The first thing you should know when starting to process data is that raw data should be read-only. This means that you should never change the original data without making a new derivative file that reflects those changes.
The point of data processing is to make sure that our data becomes:
Some common ways to process data include:
There aren’t these hard and fast rules for qualitative data preparation. It’s very much field and method/framework dependent. Some qualitative researchers leave out “um”, “ah”, “well…………” when they transcribe interviews. Others leave them in as a valuable part of the interview – looking at the sentiment and nature of the participant. In the case of OCR-ing images or PDFs into machine-readable text, it’s about checking the accuracy of the scan – are the long ‘F’ looking characters that used to be ‘s’ transformed into the modern character? Do you want them to be? These questions around data transformations are embedded in the framework under which qualitative researchers operate. So carefully consider your methodology while processing your qualitative data!

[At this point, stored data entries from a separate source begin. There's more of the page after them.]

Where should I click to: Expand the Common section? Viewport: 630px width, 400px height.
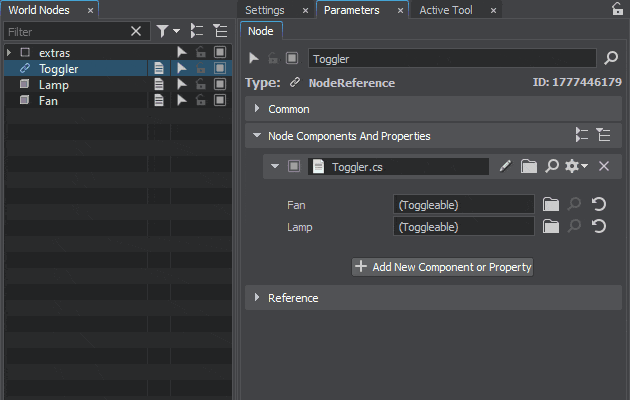pos(257,109)
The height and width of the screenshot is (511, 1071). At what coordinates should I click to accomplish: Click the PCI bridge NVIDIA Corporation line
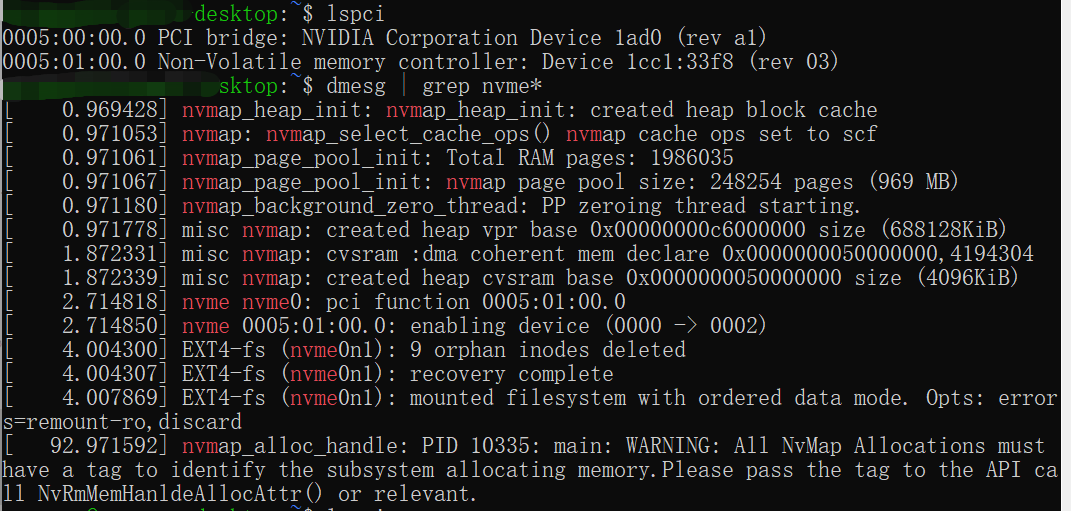tap(385, 38)
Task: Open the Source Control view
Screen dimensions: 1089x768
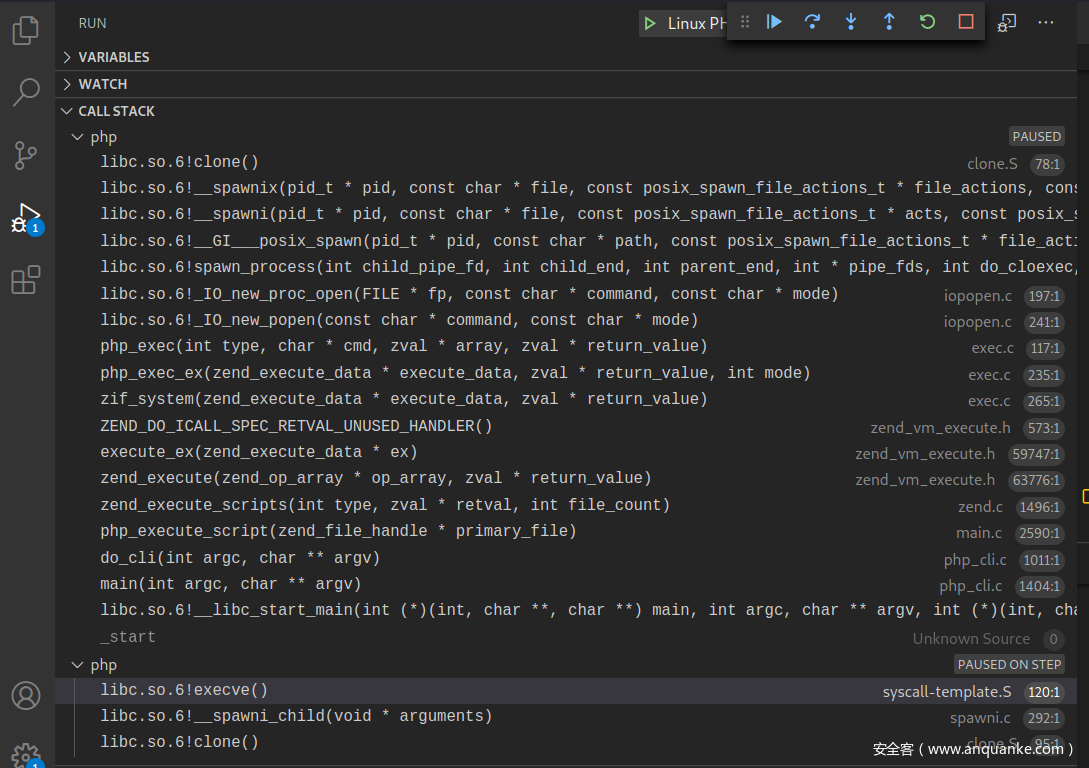Action: tap(26, 155)
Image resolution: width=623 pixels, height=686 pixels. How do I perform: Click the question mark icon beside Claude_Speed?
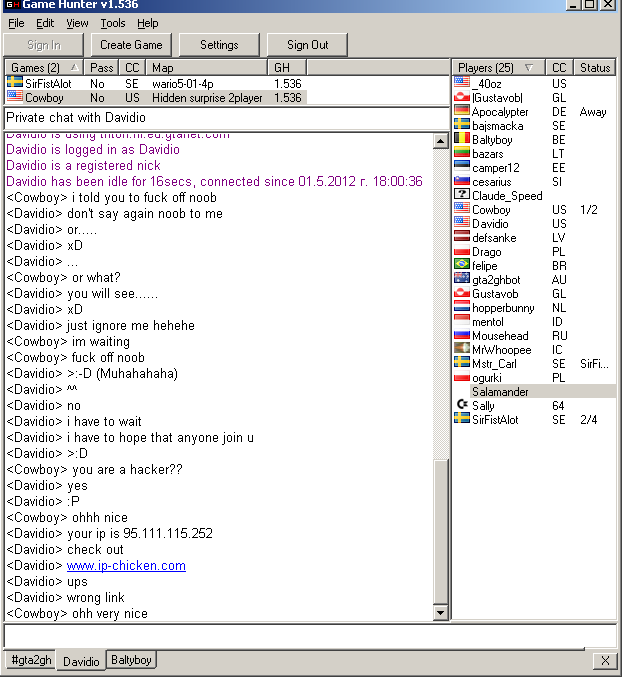click(x=462, y=196)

If you work with numerical data (especially in tabular formats like CSV or XLSX), you might also hear the phrase ‘tidy’ data. Hadley Wickham, who coined the phrase, defines the five most common problems that necessitate tidying in this paper called Tidy Data:
Column headers are values, not variable names; a table with colums ‘blue’, ‘brown’, or ‘green’ meant to represent eye color, and the rows contain either 0 (no) or 1 (yes). This should really be one column, “eye color”, with the color as the value.
Multiple variables are stored in one column; a table with age and sex combined in one column (e.g. m014, m1524). This should be two columns: sex and age.
Variables are stored in both rows and columns; a table with the column “measurement” that contains data like n_dogs, n_cats with a column ‘value’ next to it depicting the number of cats and dogs per person. This should really be at least two columns: n_dogs, n_cats, with numeric values showing the number of dogs and cats per person.
Multiple types of observational units are stored in the same table; a table that contains someone’s age and height alongside their pet’s name, type of pet, and pet’s age. While it’s cute, these should be two tables: one for people and one for pets.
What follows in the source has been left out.